■ SET PROBLEM ■
Could you write out again the entries from the line with "Screen dimensions: 534x266" up to and including the line with "click(288, 22)", keeping the requests unchanged but scaling every answer coordinate by 0.55 and rounding to whole numbers, halves up? Give only those lines, and leave the pictures out.

■ GIVEN RECORDS ■
>>>>>

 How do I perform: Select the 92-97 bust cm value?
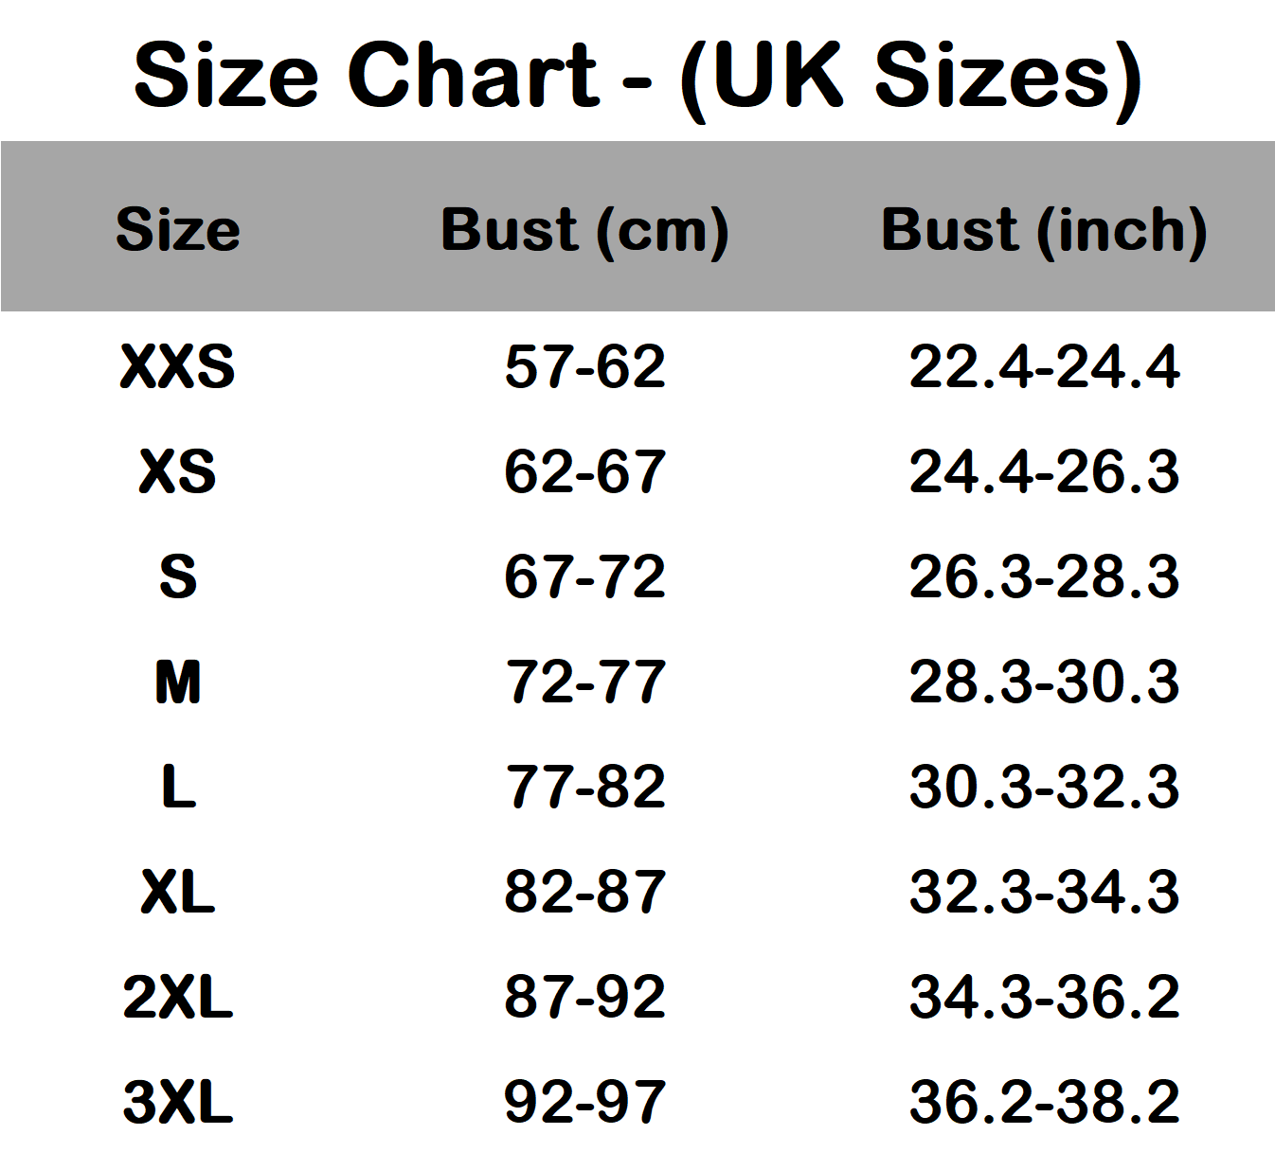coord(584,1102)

<<<<<
>>>>>

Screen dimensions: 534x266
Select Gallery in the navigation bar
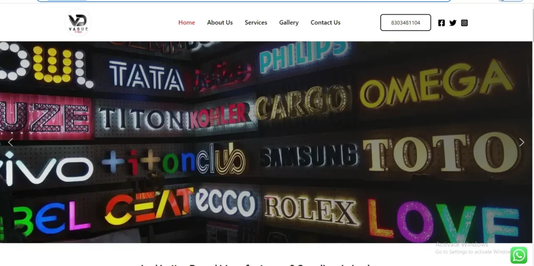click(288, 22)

<<<<<
>>>>>

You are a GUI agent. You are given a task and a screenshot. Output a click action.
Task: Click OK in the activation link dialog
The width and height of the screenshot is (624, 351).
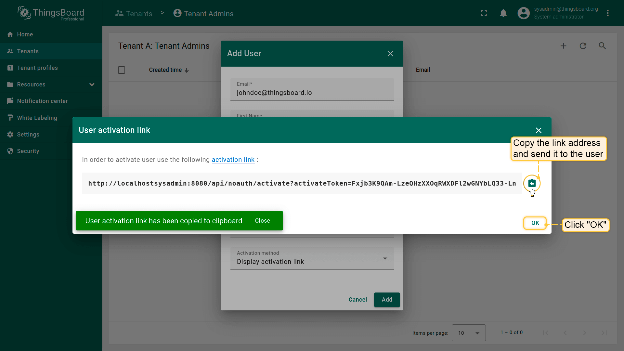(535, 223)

<<<<<

■ SOLUTION FOR THIS PROBLEM ■
Screen dimensions: 534x266
Select Gallery in the navigation bar
click(158, 12)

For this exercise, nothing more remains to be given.